O Papa Francisco também não se mostrou complacente com as políticas xenófobas e colonialistas de Trump, em uma carta endereçada ao episcopado católico americano. Usando uma linguagem claramente política e uma sólida base antropológica, teológica e bíblica, ele descreve as deportações em massa de imigrantes como um ataque à dignidade de muitos homens e mulheres, que Trump coloca "em um estado de especial vulnerabilidade e indefesa". Ele apela aos cidadãos para que expressem sua discordância com tais práticas, para que não cedam a narrativas que discriminam e causam sofrimento a imigrantes e refugiados, para que construam pontes e "evitem muros de ignomínia", como os que estão sendo construídos pelo presidente dos EUA.
Na carta, ele chega a questionar se os Estados Unidos são um estado governado pelo Estado de Direito, negando tratamento digno a pessoas empobrecidas e marginalizadas, construindo-o com base na força e não na igual dignidade de todos os seres humanos. Ele também convida os bispos a trabalharem para defender pessoas consideradas menos valiosas e menos humanas.
O Vaticano reagiu imediatamente contra a limpeza étnica de Gaza proposta por Trump com a colaboração de Netanyahu. E ele o fez com duas declarações contundentes: o povo de Gaza “deve permanecer em sua terra” e a limpeza étnica “não faz sentido”.
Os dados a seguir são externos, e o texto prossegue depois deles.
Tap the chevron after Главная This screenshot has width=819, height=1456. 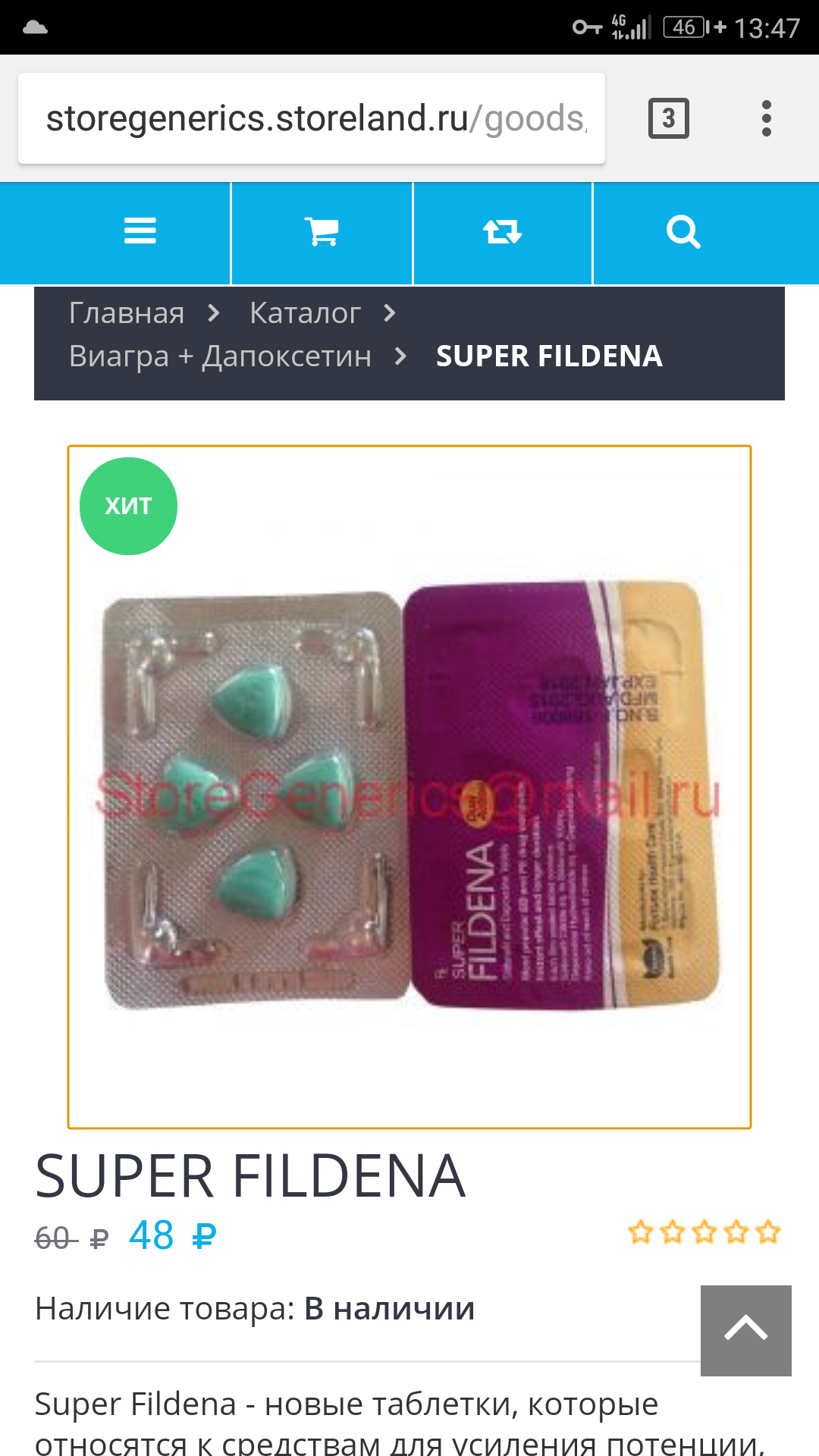[215, 313]
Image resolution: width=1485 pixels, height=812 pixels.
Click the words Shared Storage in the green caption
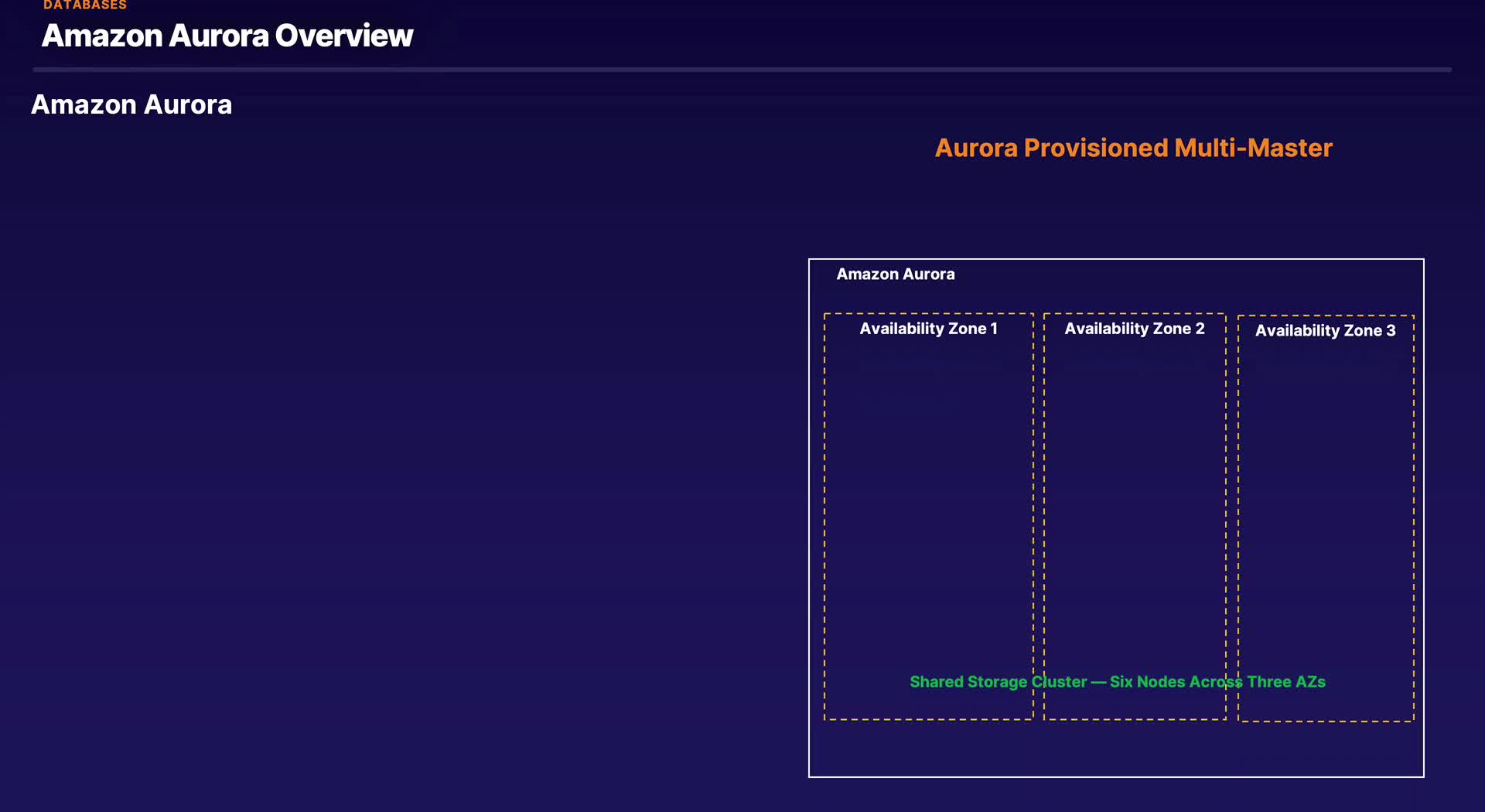pos(968,682)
O terceiro líder cristão a entrar em conflito com Trump foi o cardeal americano Robert McElroy. Em uma linguagem ainda mais forte e desafiadora do que a do bispo e do Papa, ele chamou as políticas de deportação em massa de Trump de uma "guerra de medo e terror que não pode ser tolerada". Diante da miséria, do medo e do terror, é impossível permanecer em silêncio. O silêncio é um crime e, do ponto de vista cristão, um pecado. Por isso, ele pediu que uma voz se levantasse contra a miséria e o sofrimento que essas políticas estão desencadeando. O objetivo dos ataques indiscriminados é gerar medo para que as pessoas não vão à escola ou à igreja.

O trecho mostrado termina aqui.